Butcher statue on a corner of a house in Rothenburg ob der Tauber

The butcher (common in central and eastern Germany ), also butcher ( southern and southwest Germany , North Rhine-Westphalia , Switzerland , western Austria ), butcher , butcher and Küter ( northern Germany ) as well as butcher and butcher ( Austria ), is an old craft occupation . Butchers deal with the slaughter and the production of meat and sausage products , they work in slaughterhouses and butcher shops .


The first evidence of these activities can be found among the Gauls who made sausages .

In northern Germany in the Middle Ages the butchers who were organized in guilds or guilds who processed and sold the meat were known as bone cutters. In many cities, for example in Bremen or Hanover, there are still the street names Bonehauergasse and Bonehauerstraße , in Hildesheim the Bonehaueramtshaus . The craftsmen responsible for the slaughter were called Küter (see Küterstrasse in Kiel and - until 1940 - in Riga, Kütertor in Kiel, Lübeck, Stralsund, Rostock) because they received the animals' entrails ( mnd. Küt ) and heads as wages . The meat hall in Zurich was one of the traditional meat markets .

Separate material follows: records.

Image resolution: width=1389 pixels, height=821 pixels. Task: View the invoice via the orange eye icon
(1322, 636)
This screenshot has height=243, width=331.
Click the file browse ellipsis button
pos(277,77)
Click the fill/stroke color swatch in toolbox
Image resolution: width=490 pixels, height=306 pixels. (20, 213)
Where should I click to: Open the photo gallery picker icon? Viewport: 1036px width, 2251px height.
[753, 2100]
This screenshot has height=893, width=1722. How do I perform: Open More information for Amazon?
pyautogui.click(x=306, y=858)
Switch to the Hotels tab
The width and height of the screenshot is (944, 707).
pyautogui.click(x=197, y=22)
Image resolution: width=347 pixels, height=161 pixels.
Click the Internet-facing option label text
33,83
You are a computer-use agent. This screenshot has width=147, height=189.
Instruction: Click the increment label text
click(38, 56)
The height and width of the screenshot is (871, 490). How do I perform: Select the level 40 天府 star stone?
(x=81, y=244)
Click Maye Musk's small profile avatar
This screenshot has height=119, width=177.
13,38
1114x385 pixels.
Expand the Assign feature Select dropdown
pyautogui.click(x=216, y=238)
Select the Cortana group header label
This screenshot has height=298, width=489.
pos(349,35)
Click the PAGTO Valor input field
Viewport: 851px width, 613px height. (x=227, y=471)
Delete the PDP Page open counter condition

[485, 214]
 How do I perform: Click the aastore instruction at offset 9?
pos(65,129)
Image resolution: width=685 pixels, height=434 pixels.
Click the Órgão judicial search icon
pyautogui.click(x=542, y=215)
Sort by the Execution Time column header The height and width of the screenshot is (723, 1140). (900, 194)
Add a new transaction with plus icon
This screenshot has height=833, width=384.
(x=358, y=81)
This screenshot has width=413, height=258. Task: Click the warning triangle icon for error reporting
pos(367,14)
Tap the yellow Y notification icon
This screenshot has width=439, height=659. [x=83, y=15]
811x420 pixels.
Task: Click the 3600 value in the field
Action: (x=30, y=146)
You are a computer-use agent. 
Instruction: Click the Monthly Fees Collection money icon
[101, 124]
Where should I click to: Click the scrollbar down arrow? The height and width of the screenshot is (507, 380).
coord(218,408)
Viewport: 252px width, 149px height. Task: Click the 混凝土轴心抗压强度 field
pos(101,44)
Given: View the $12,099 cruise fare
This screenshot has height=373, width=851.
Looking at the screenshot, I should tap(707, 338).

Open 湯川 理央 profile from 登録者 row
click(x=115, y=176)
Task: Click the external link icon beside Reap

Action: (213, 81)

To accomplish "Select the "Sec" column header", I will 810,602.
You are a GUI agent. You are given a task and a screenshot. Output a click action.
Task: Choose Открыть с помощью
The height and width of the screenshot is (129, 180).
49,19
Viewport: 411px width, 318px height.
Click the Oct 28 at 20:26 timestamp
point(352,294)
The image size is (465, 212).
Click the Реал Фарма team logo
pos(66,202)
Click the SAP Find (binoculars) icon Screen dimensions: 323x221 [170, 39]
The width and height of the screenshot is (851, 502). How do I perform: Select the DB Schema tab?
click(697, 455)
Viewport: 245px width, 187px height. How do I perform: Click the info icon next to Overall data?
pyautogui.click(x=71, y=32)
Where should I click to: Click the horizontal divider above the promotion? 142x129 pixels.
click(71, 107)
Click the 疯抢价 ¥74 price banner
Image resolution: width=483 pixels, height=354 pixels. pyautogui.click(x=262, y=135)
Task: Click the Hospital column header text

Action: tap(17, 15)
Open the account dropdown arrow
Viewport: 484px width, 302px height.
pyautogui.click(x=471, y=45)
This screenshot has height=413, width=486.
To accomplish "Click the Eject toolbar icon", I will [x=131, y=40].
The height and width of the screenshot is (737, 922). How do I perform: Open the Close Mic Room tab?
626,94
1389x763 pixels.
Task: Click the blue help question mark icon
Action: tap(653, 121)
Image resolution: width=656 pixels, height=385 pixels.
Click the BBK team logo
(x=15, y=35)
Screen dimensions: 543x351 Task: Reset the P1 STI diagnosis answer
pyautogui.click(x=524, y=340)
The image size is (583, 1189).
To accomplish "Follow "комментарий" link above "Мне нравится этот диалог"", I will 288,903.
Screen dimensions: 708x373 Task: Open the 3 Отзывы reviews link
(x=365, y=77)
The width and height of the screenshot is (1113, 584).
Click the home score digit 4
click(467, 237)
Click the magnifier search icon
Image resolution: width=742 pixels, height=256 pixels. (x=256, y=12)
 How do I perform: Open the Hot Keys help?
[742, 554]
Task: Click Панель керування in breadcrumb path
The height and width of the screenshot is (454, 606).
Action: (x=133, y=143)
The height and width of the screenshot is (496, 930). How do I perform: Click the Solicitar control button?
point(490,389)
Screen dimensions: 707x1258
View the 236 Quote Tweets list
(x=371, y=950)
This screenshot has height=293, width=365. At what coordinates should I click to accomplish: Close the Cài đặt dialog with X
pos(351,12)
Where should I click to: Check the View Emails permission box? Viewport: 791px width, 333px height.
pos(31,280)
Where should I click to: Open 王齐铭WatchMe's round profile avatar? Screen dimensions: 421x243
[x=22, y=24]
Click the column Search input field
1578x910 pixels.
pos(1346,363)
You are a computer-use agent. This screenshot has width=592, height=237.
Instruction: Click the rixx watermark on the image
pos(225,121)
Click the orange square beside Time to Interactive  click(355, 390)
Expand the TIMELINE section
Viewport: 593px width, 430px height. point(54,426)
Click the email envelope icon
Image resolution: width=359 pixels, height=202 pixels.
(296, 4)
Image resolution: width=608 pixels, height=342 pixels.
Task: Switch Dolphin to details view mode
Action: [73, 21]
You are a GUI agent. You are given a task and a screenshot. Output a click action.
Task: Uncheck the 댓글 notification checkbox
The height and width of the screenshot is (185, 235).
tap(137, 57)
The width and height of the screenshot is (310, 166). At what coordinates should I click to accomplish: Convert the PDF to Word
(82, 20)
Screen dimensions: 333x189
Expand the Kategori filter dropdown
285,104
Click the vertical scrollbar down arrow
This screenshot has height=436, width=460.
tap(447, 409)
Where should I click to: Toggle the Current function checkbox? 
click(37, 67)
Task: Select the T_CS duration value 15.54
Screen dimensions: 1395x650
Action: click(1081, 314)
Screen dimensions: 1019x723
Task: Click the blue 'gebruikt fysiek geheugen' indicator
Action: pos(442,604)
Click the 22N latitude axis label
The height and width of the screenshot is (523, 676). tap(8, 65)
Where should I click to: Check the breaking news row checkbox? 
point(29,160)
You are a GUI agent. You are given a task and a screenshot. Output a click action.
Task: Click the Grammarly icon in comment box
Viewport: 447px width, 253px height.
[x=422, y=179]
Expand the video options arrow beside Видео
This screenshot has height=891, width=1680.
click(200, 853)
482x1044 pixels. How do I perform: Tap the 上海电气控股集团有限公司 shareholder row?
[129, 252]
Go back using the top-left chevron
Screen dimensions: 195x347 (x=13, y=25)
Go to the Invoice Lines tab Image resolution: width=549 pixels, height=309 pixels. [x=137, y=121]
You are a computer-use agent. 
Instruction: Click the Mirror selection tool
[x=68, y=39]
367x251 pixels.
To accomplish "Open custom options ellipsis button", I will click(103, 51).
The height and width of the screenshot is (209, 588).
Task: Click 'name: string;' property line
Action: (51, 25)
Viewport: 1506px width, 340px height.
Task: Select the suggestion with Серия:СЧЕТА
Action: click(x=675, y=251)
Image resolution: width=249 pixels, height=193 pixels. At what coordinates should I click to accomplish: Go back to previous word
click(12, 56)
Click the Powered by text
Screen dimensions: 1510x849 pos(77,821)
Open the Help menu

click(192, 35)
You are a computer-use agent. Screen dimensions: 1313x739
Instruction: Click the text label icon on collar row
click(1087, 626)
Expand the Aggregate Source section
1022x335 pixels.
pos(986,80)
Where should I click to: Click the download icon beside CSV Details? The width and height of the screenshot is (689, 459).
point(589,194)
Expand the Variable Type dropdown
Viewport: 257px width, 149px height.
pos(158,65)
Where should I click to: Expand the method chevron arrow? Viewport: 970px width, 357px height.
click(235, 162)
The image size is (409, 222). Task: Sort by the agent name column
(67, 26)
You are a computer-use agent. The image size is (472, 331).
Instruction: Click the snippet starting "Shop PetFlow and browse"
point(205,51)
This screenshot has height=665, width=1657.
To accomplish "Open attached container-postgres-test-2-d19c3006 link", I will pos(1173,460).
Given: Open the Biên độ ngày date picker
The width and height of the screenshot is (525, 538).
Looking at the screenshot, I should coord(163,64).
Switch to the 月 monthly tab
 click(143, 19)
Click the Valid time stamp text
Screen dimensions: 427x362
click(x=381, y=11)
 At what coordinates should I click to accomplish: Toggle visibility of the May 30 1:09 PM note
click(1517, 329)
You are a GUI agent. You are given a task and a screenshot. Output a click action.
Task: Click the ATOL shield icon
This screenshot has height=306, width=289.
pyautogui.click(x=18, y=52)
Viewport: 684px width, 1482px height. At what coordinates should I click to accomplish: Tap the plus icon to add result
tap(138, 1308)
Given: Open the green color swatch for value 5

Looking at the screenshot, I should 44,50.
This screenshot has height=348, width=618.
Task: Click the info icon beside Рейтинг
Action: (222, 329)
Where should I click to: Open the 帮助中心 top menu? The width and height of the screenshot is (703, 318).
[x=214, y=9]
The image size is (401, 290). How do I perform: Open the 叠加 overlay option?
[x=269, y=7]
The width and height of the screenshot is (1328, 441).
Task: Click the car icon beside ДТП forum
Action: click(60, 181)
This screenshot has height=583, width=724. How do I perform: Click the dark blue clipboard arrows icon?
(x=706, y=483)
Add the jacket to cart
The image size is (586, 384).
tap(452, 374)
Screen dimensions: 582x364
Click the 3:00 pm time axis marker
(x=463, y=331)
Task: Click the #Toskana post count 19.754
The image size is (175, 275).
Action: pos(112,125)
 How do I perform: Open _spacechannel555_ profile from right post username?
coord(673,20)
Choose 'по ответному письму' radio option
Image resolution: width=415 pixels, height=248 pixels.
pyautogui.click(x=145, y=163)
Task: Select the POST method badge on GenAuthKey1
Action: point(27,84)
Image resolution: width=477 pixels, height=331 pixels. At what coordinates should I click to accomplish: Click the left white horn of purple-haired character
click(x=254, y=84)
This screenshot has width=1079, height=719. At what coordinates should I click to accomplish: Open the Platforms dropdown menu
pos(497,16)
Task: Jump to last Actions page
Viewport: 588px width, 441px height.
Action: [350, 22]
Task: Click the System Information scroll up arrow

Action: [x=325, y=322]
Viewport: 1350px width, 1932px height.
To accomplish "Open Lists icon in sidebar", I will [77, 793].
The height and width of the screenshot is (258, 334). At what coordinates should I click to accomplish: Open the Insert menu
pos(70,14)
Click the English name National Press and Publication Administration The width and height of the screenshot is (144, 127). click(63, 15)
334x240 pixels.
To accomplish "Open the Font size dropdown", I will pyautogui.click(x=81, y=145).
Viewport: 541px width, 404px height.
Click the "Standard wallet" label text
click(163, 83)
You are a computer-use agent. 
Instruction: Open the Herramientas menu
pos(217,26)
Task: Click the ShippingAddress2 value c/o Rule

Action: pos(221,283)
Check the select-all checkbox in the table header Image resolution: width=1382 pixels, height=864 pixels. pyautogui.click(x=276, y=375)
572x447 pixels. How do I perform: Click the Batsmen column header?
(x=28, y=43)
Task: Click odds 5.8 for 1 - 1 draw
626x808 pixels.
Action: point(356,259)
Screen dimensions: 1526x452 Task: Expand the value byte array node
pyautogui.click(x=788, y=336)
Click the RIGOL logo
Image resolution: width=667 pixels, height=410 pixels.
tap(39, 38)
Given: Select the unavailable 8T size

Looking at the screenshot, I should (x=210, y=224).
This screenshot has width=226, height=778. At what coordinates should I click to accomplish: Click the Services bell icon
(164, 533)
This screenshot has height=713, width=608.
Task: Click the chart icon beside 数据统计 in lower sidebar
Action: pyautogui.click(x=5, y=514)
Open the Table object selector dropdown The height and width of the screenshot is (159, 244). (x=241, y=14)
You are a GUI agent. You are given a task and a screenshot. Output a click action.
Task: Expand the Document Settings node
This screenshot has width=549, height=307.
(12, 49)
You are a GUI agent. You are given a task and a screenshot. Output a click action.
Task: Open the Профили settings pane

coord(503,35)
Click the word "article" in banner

The job description of the butcher has changed a lot in recent years. Instead of slaughtering, meat is refined today. Due to this change in the profession and the associated concentration on a few slaughterhouses, the processing of slaughter-warm meat for the production of boiled sausage, which was customary until the 1970s, is almost no longer possible. For this, a close connection between slaughter and processing is necessary, as the meat has to be boned , selected and processed within twelve hours .

Regional distribution of the names

The name butcher became the sole name of the trade in Germany in 1966, but it has not been able to displace the widely established names butcher, butcher and meat chopper . Metzger has remained the predominant name, especially in southwest and south Germany and in Switzerland . In East Germany, the profession is referred to as a butcher, in some areas also as a butcher . In the north of the German-speaking area, the butcher is referred to as a butcher (sometimes also butcher ); in Austria butchers and butchers are the most common varieties. The historical variants, butcher or southern German Metzler , however, have almost died out.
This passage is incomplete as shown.